Prompt | An exact copy of all records is expected, minus the images.

Data listing |
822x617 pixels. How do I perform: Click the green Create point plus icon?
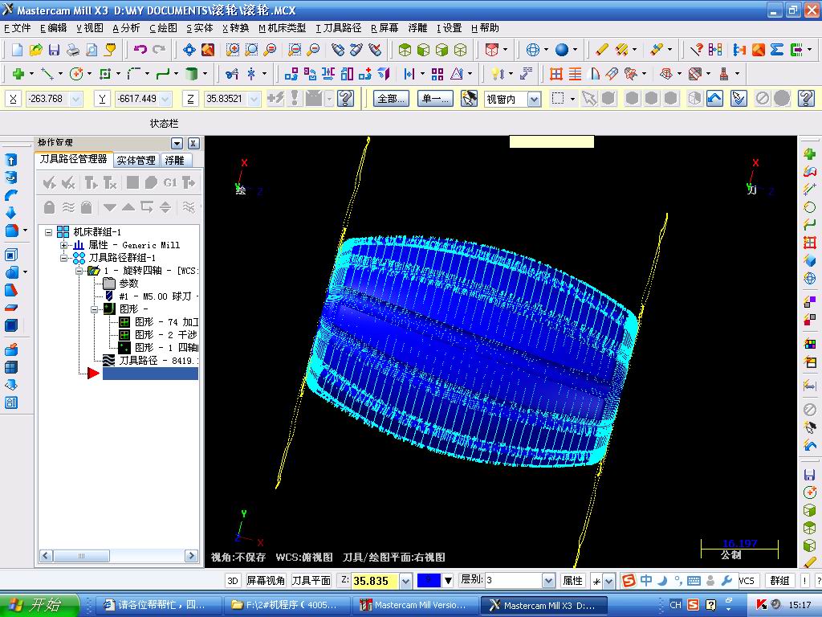point(18,74)
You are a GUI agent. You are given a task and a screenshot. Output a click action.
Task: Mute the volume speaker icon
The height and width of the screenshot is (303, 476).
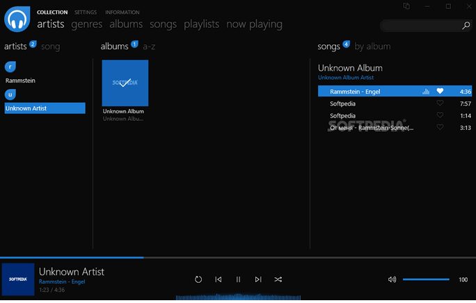pos(392,279)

Expected answer |
822x617 pixels. How do I perform: Click the green Create point plus icon?
point(18,74)
You are a GUI agent. You are given a task and a screenshot. Output a click action.
Task: Mute the volume speaker icon
The height and width of the screenshot is (303, 476).
pos(392,279)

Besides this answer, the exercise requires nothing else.